_To do_: For each line below, check for "height"; give only the total of lines where it occurs.

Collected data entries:
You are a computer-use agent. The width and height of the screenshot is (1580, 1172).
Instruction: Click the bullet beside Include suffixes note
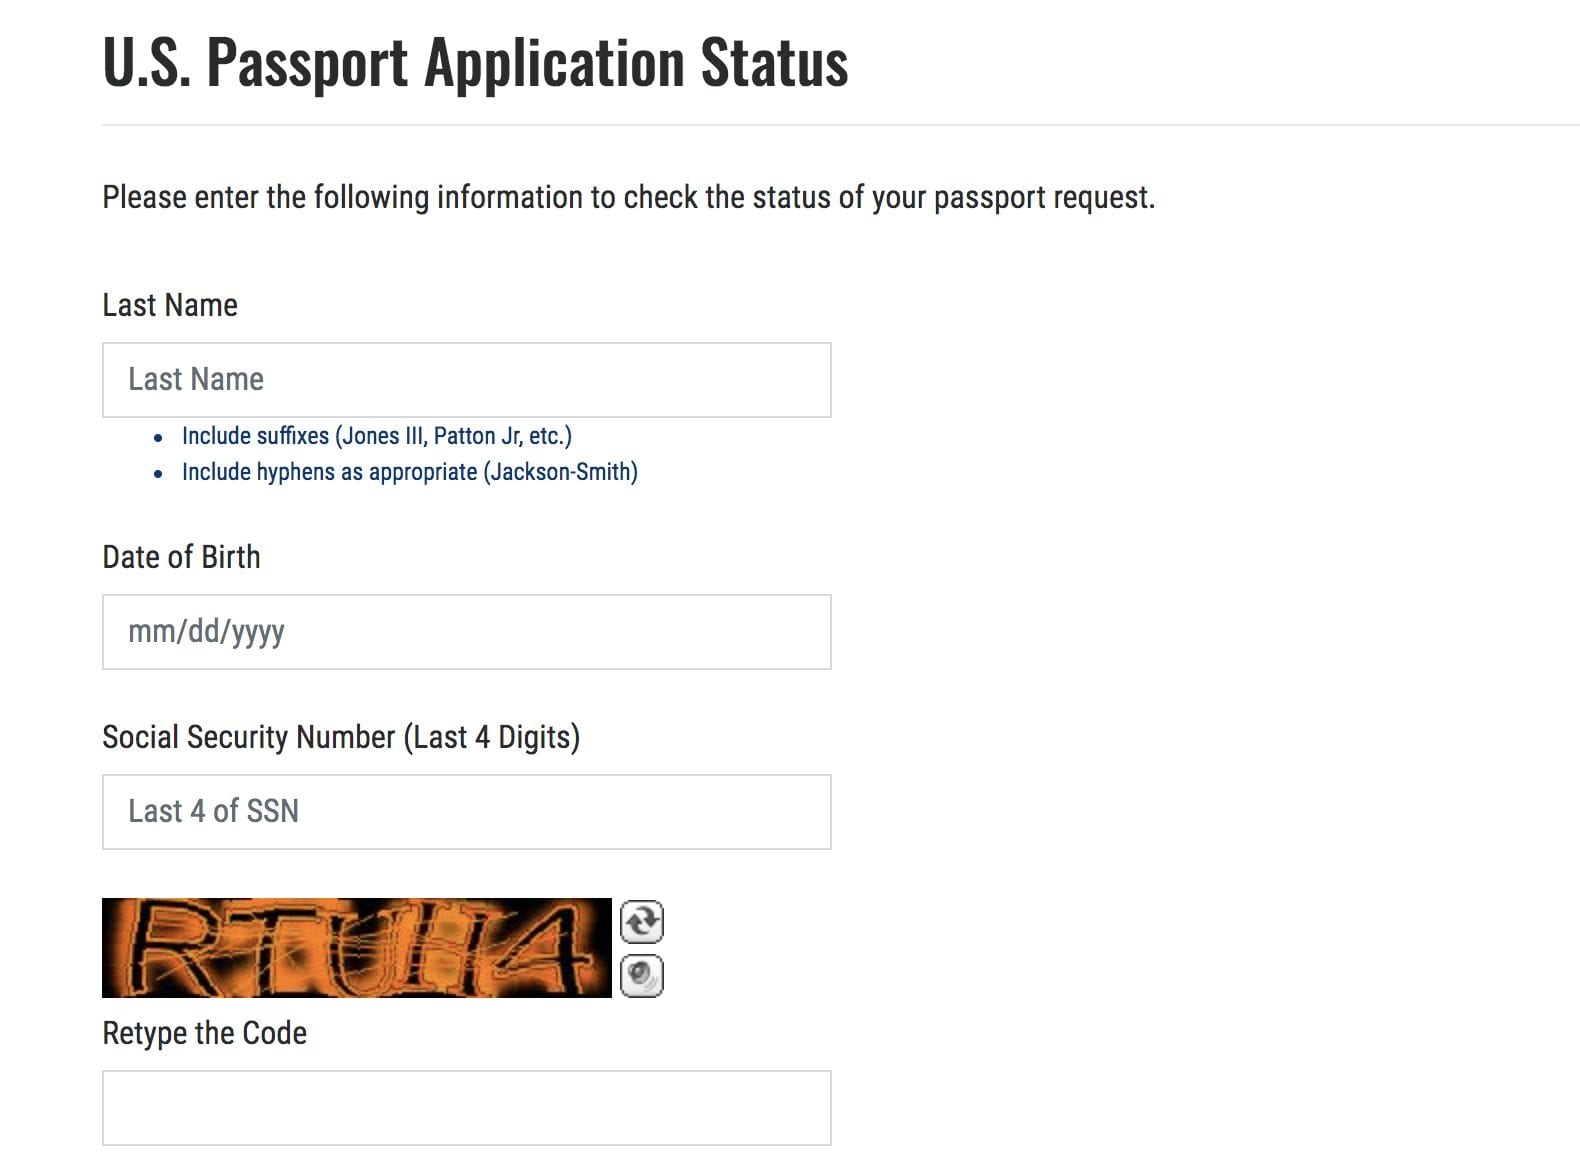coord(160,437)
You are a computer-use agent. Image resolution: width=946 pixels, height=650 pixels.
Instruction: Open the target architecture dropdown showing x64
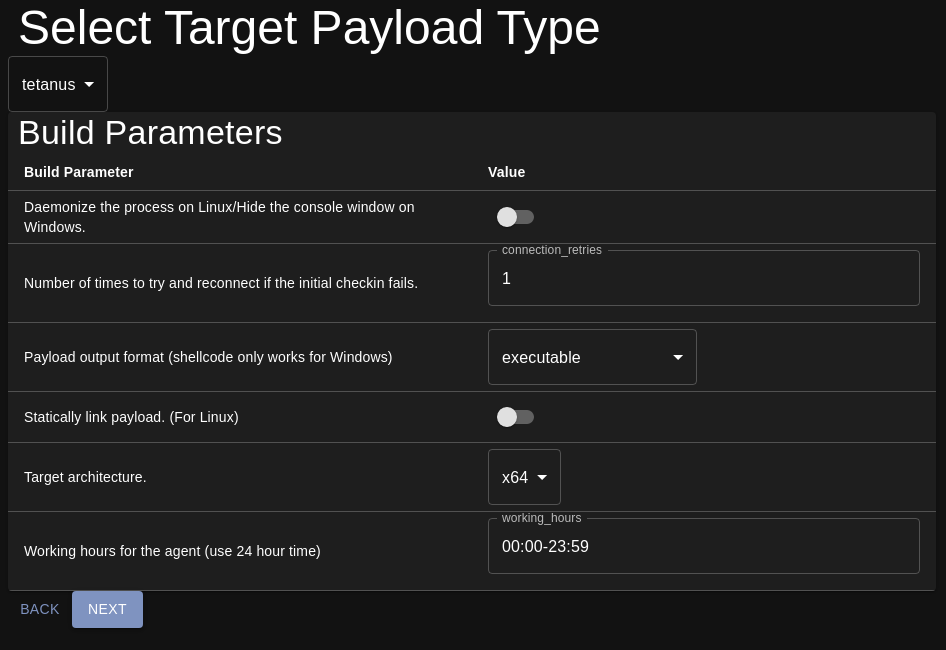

_Worked solution_: 2